Your task is to retype, exactly and only, the lines from the one containing "Task: Open emoji" to the final line of the entries, leaving out all pictures.

#####

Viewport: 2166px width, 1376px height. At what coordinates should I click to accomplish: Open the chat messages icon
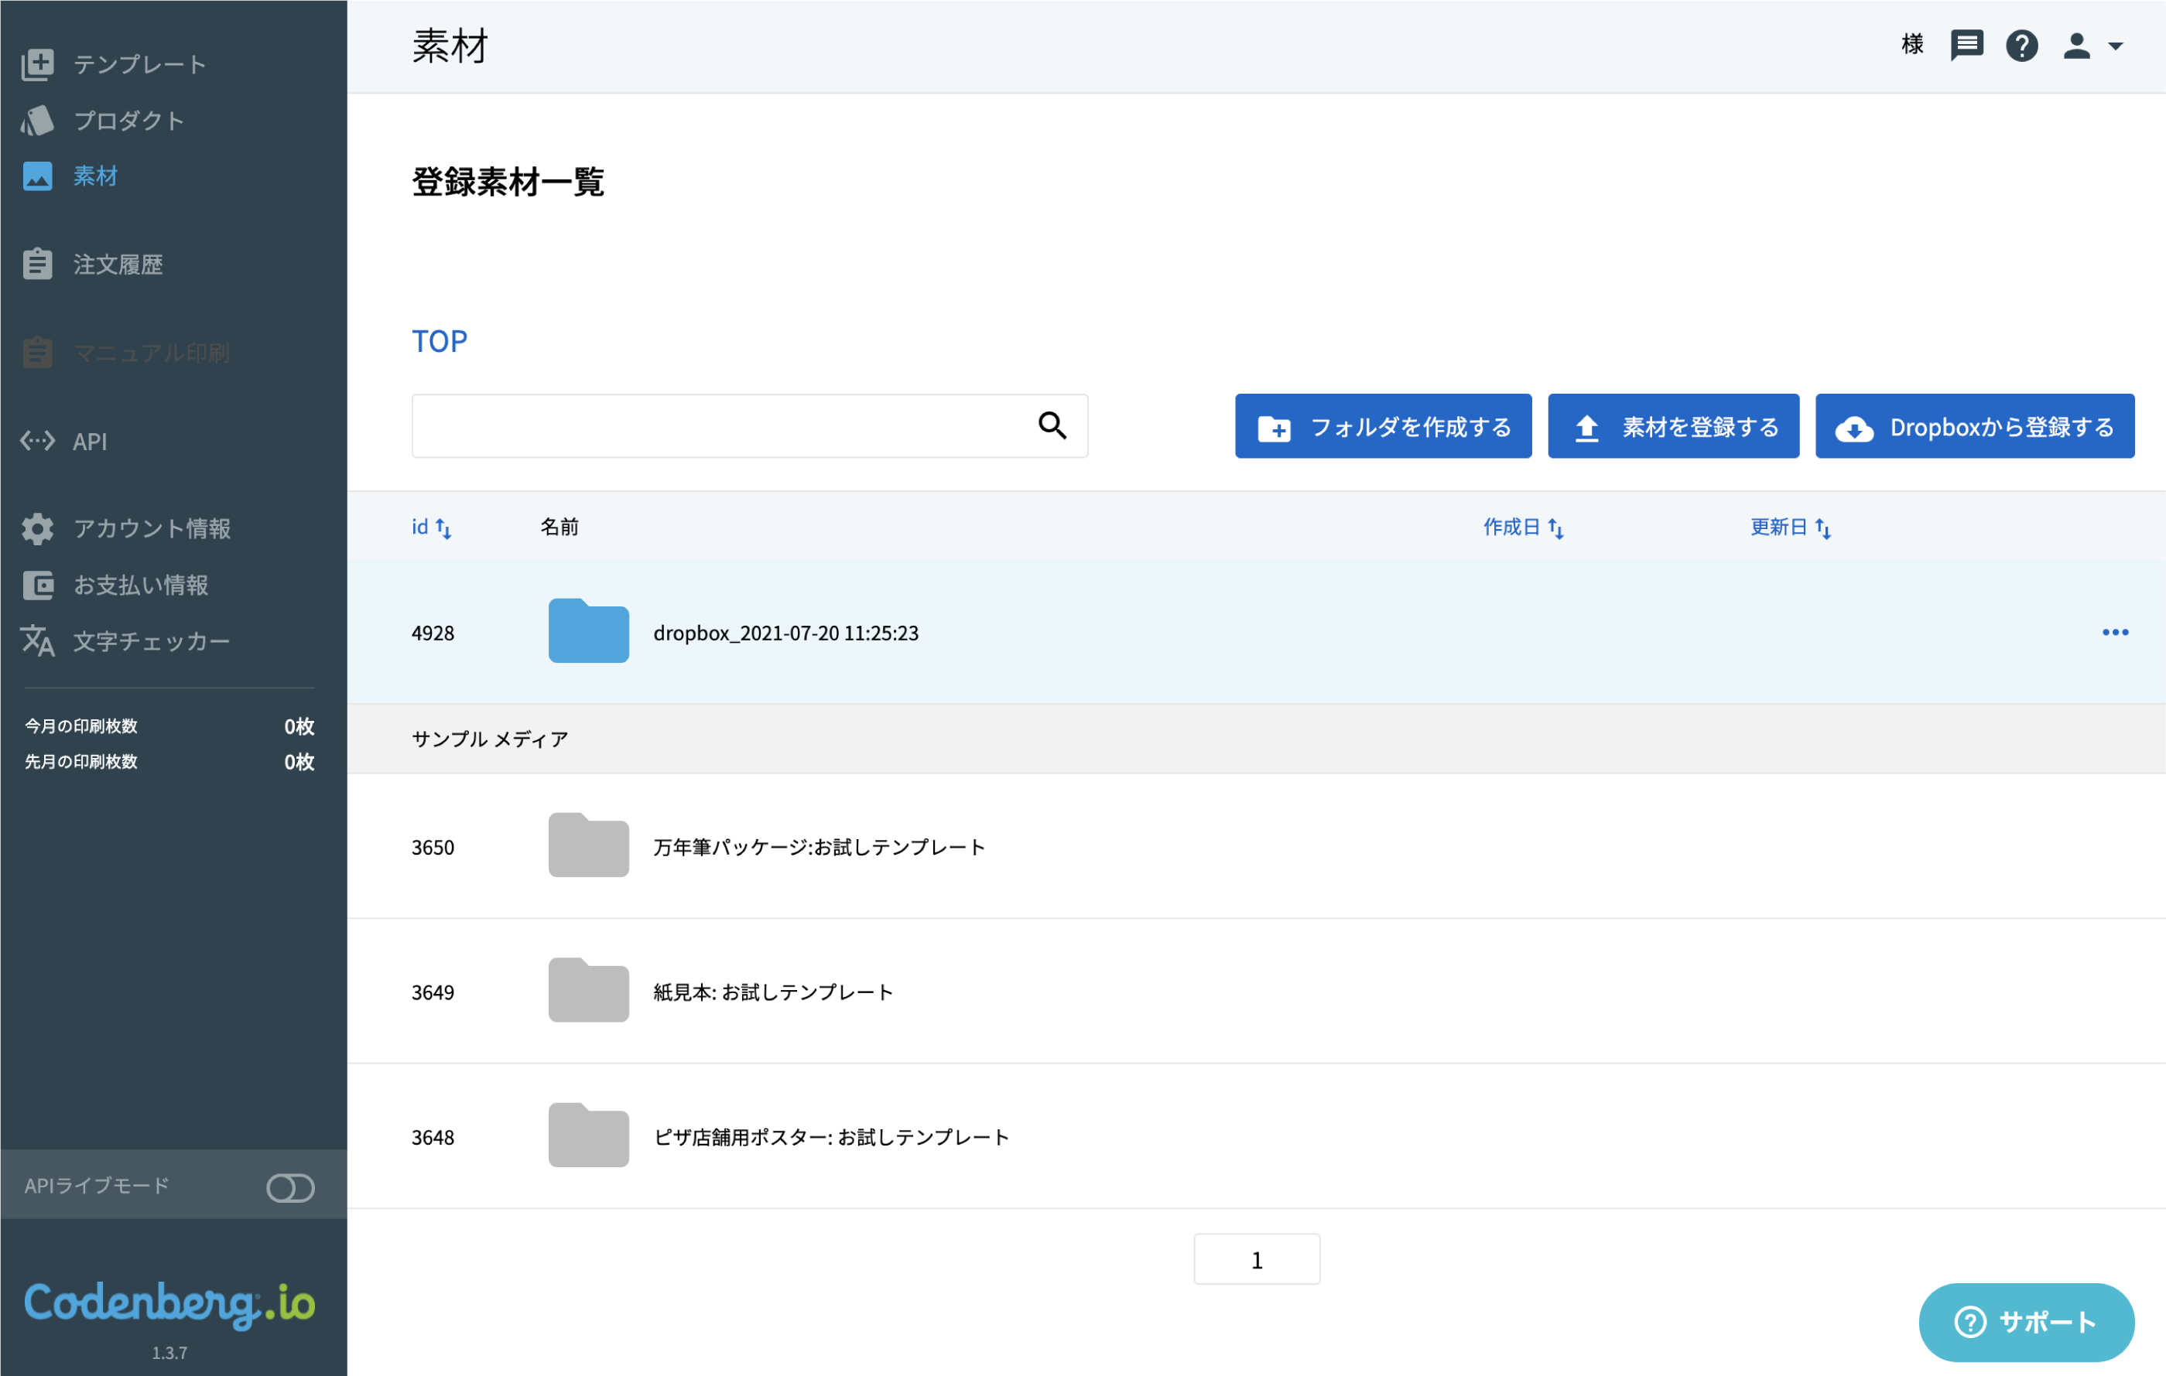[x=1966, y=45]
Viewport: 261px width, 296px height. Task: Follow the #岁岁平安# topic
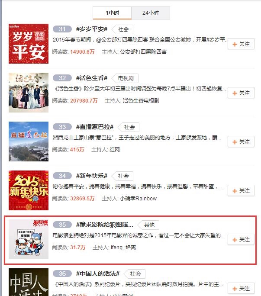(x=241, y=44)
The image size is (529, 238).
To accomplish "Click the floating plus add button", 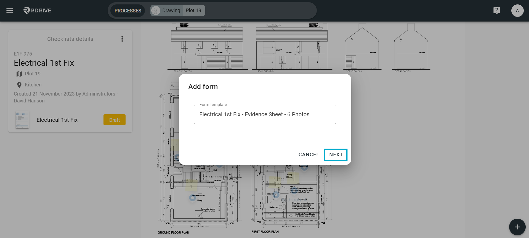I will pos(517,227).
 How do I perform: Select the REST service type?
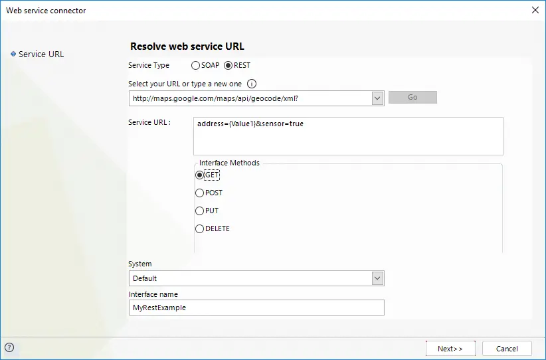(x=228, y=66)
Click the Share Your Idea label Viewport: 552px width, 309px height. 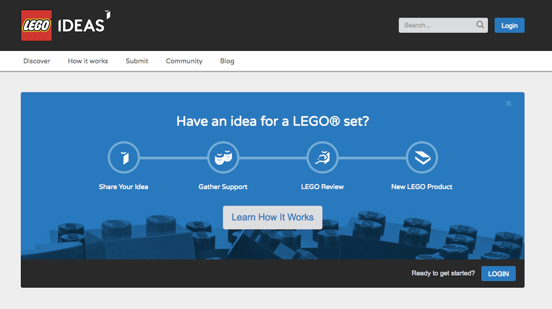(x=123, y=187)
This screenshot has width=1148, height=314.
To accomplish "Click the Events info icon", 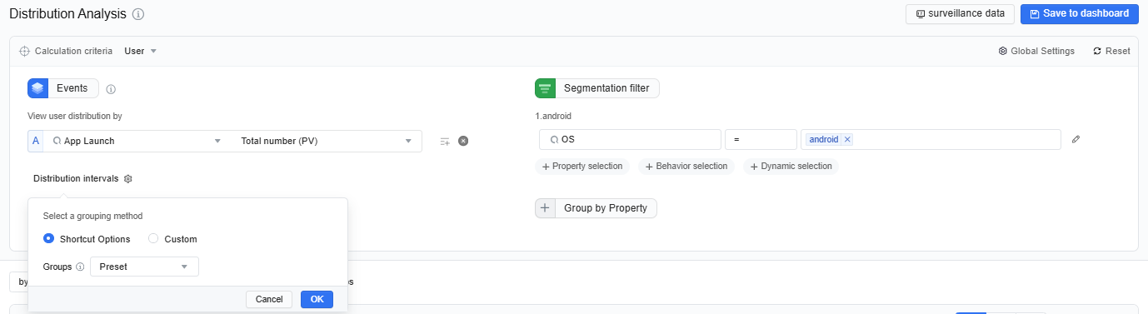I will pos(111,89).
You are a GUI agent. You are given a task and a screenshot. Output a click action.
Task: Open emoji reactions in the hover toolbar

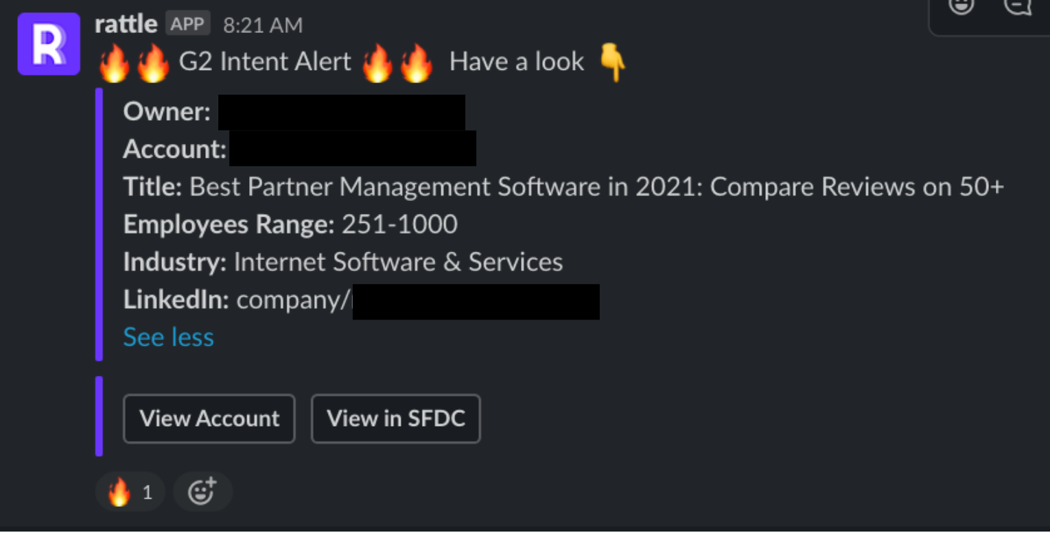pos(961,5)
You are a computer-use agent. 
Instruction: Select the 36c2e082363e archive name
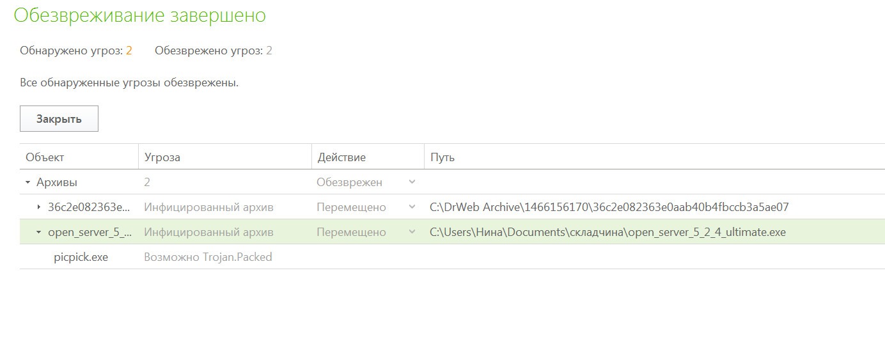coord(89,207)
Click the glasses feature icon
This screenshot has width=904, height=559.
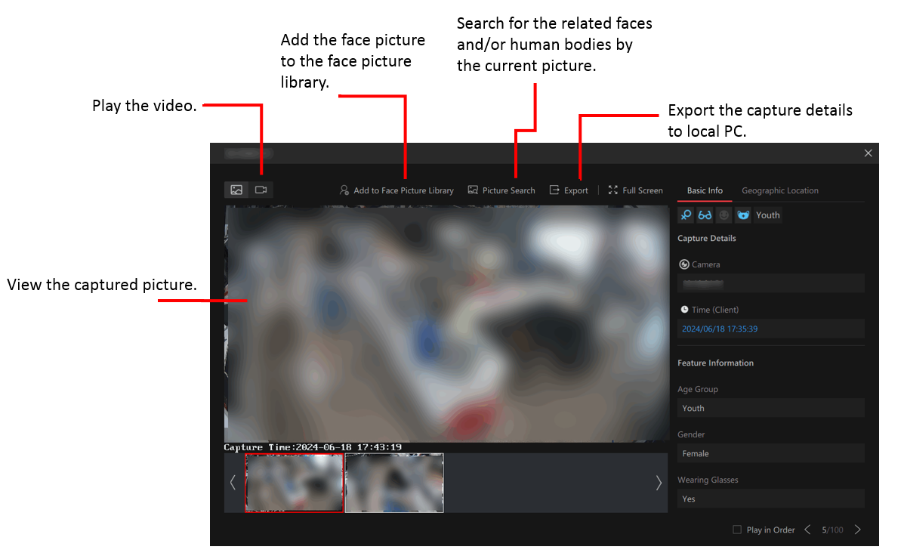coord(705,215)
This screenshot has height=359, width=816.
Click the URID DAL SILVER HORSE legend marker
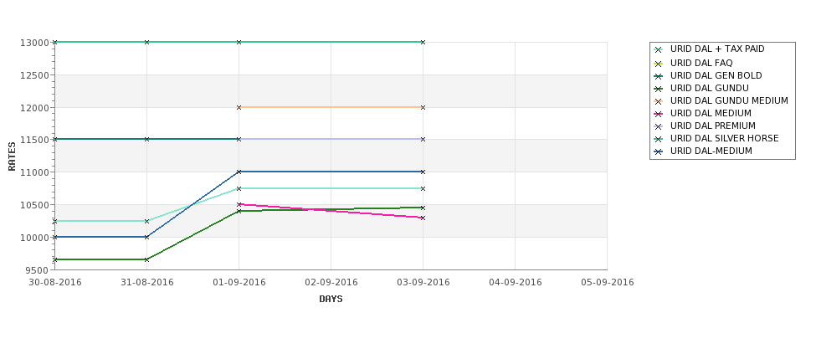(659, 139)
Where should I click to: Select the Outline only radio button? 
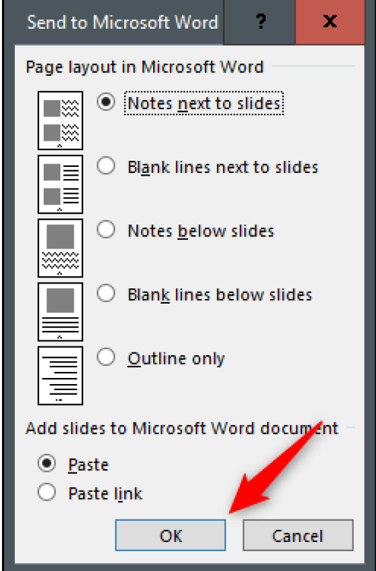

#####

**ANSWER AREA**:
Task: Open emoji reactions in the hover toolbar

pos(961,5)
You are a computer-use agent. 
Instruction: Select the 36c2e082363e archive name
coord(89,207)
Click the glasses feature icon
This screenshot has width=904, height=559.
coord(705,215)
This screenshot has height=359, width=816.
Click the URID DAL SILVER HORSE legend marker
(659, 139)
Where should I click to: Select the Outline only radio button? 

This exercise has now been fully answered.